== Input material ==

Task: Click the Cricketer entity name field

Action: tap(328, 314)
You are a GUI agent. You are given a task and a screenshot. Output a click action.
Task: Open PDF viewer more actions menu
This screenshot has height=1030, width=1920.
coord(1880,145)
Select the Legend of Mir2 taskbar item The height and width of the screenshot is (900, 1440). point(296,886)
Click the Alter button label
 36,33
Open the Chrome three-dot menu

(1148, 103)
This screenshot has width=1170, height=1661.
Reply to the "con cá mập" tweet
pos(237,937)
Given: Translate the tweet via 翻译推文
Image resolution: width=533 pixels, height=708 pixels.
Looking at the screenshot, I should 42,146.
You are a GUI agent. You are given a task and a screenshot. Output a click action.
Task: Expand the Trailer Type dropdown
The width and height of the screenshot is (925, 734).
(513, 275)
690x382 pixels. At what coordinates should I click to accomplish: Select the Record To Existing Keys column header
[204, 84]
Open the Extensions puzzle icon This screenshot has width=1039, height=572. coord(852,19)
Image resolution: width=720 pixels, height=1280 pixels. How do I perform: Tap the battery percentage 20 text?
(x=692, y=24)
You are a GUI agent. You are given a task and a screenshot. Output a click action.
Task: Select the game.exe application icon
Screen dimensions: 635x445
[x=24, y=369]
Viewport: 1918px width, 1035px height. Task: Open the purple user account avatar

===

**What to do:**
Only the line containing "Click the Alter button label" and the lines after it, up to and including the last line of the data, should appear in the answer, exactly as written.

**Your solution:**
Click the Alter button label
 36,33
Open the Chrome three-dot menu

(1148, 103)
This screenshot has width=1170, height=1661.
Reply to the "con cá mập" tweet
pos(237,937)
Given: Translate the tweet via 翻译推文
Image resolution: width=533 pixels, height=708 pixels.
Looking at the screenshot, I should 42,146.
You are a GUI agent. You are given a task and a screenshot. Output a click action.
Task: Expand the Trailer Type dropdown
The width and height of the screenshot is (925, 734).
(513, 275)
690x382 pixels. At what coordinates should I click to accomplish: Select the Record To Existing Keys column header
[204, 84]
Open the Extensions puzzle icon This screenshot has width=1039, height=572. coord(852,19)
Image resolution: width=720 pixels, height=1280 pixels. How do I perform: Tap the battery percentage 20 text?
(x=692, y=24)
You are a GUI agent. You are given a task and a screenshot. Output a click action.
Task: Select the game.exe application icon
Screen dimensions: 635x445
[x=24, y=369]
Viewport: 1918px width, 1035px height. Task: Open the purple user account avatar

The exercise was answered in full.